PROBLEM DETAILS: Exactly the lines from the one with "Click the skull" through the final line of the entries, and nothing else, should appear in the answer; no pictures go in it.

GIVEN DATA:
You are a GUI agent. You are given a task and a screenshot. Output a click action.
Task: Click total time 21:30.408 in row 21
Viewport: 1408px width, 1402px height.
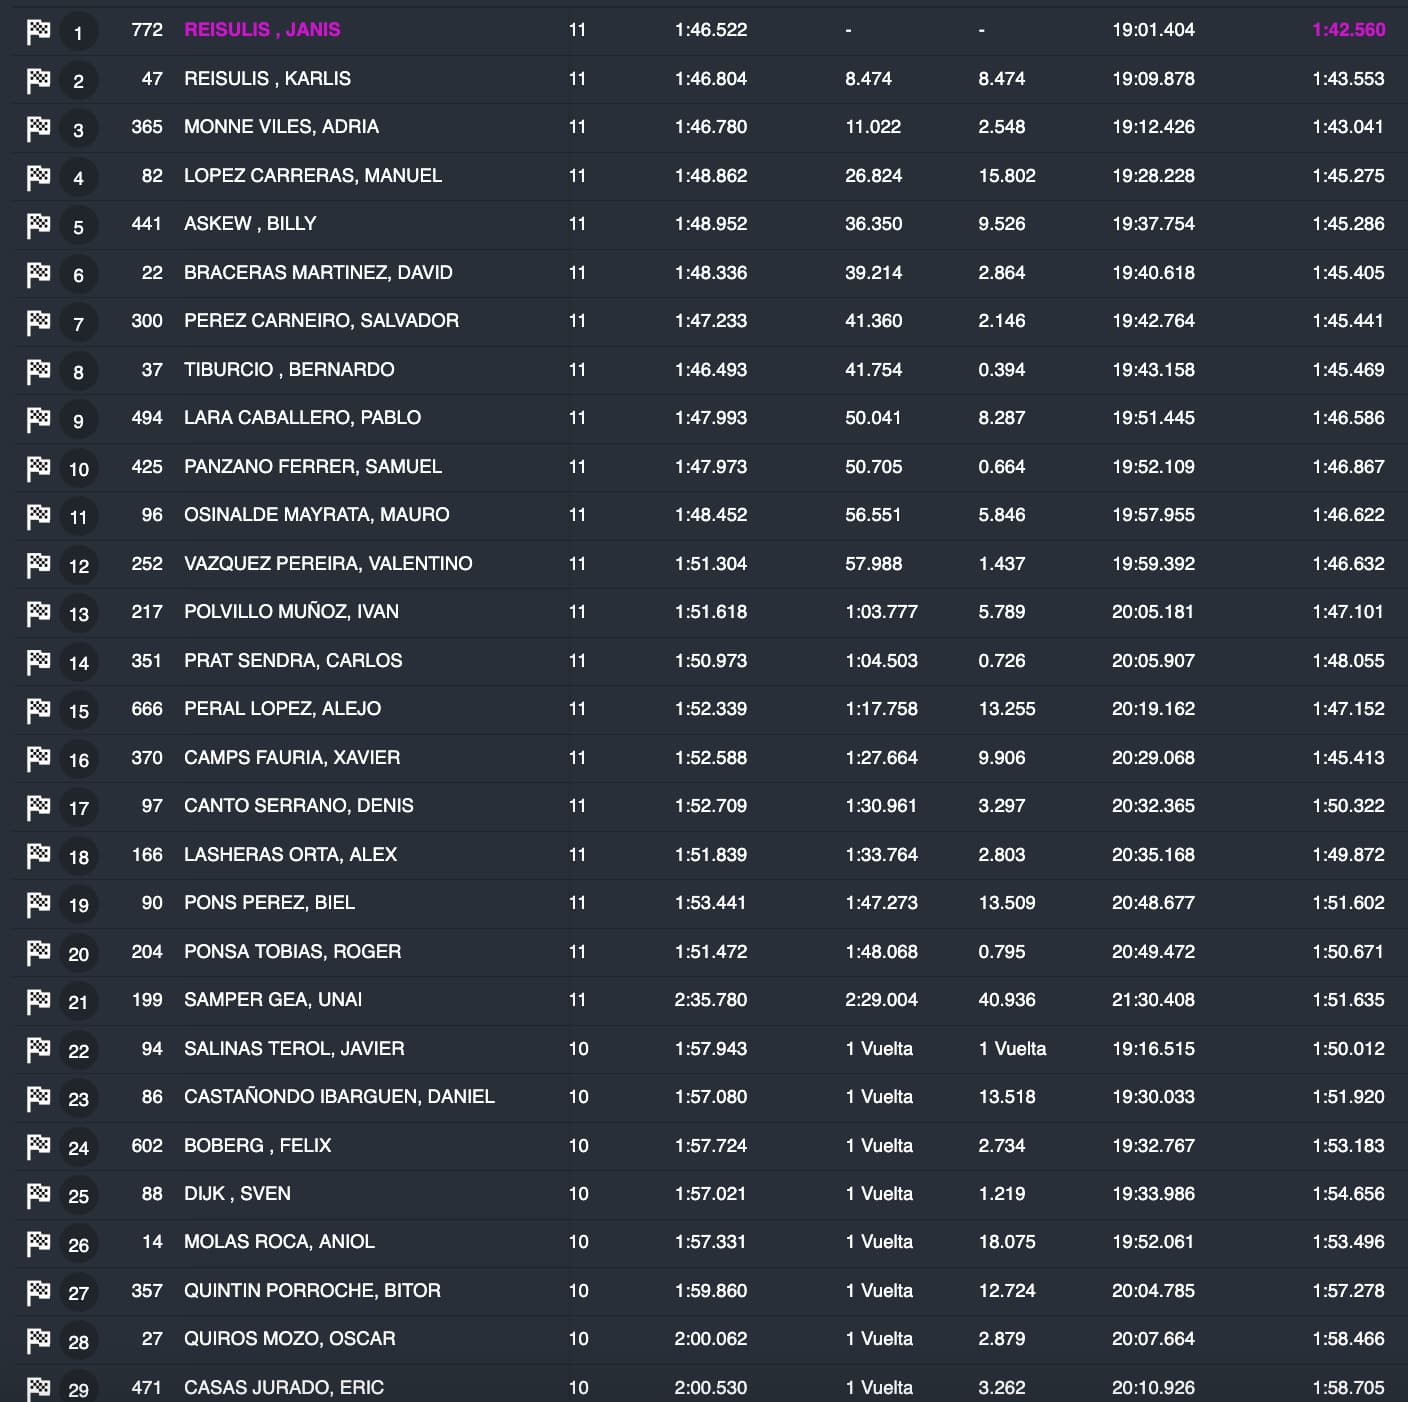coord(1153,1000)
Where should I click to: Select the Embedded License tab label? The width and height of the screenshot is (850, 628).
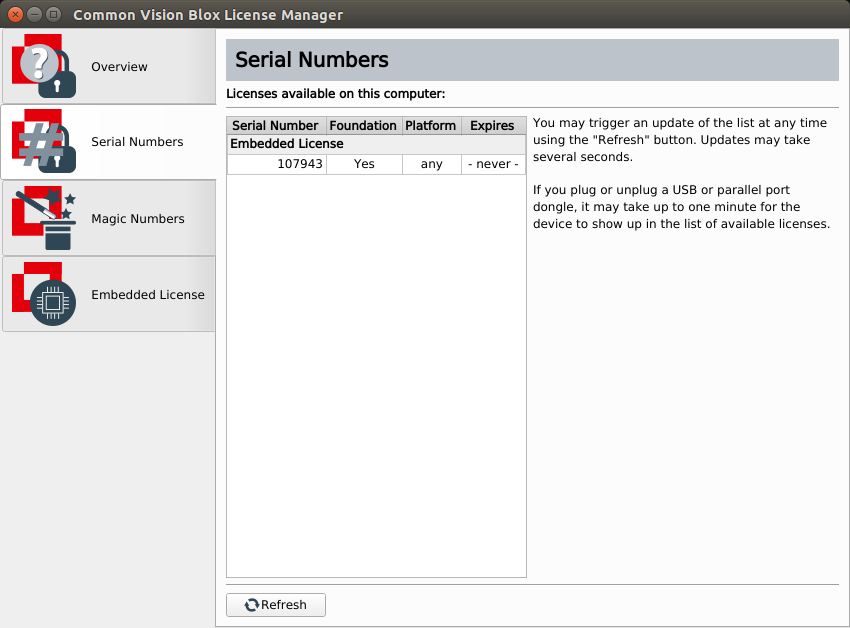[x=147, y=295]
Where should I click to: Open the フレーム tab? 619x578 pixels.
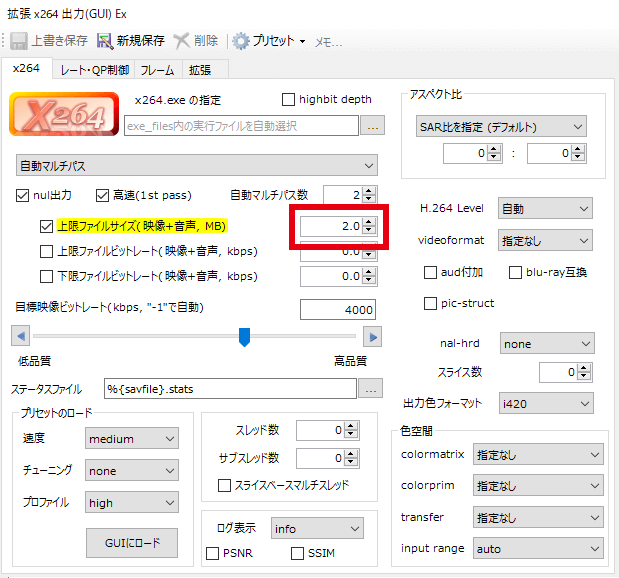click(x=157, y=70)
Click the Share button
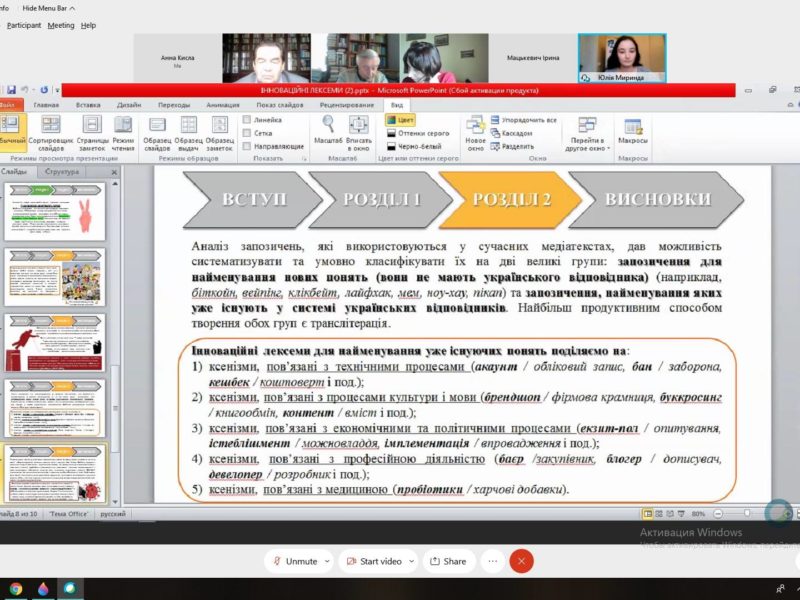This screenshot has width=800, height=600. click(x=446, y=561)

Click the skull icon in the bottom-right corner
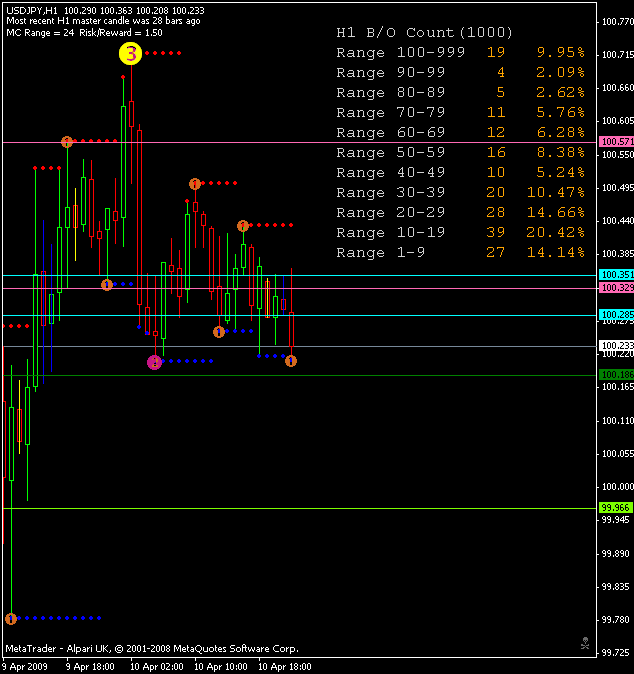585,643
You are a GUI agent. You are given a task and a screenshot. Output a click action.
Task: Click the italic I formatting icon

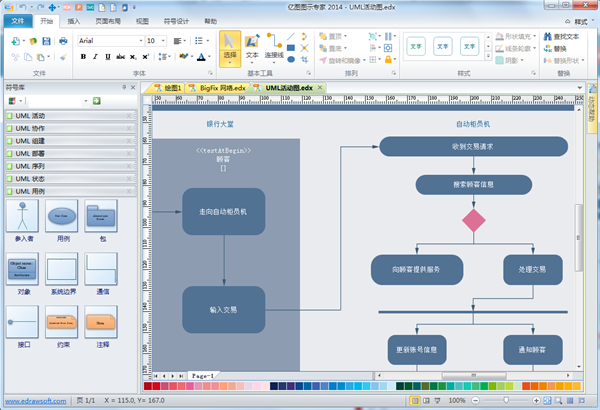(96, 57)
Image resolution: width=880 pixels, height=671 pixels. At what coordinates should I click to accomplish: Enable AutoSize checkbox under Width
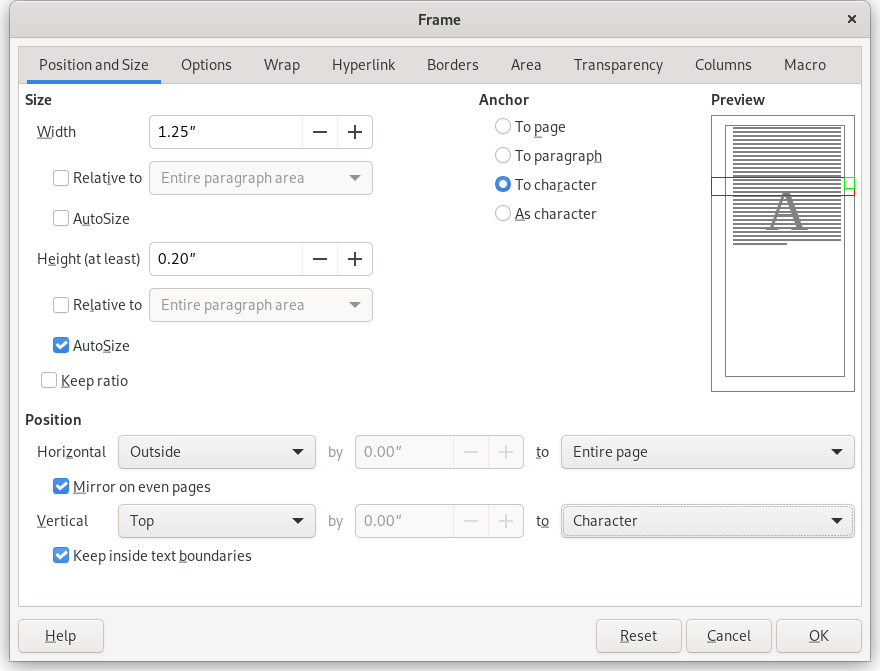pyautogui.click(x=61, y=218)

OUTPUT:
Click the skull icon in the bottom-right corner
585,643
You are a GUI agent. You are given a task and a screenshot. Output a click action.
Task: Click the italic I formatting icon

(96, 57)
Image resolution: width=880 pixels, height=671 pixels. At what coordinates should I click to accomplish: Enable AutoSize checkbox under Width
pyautogui.click(x=61, y=218)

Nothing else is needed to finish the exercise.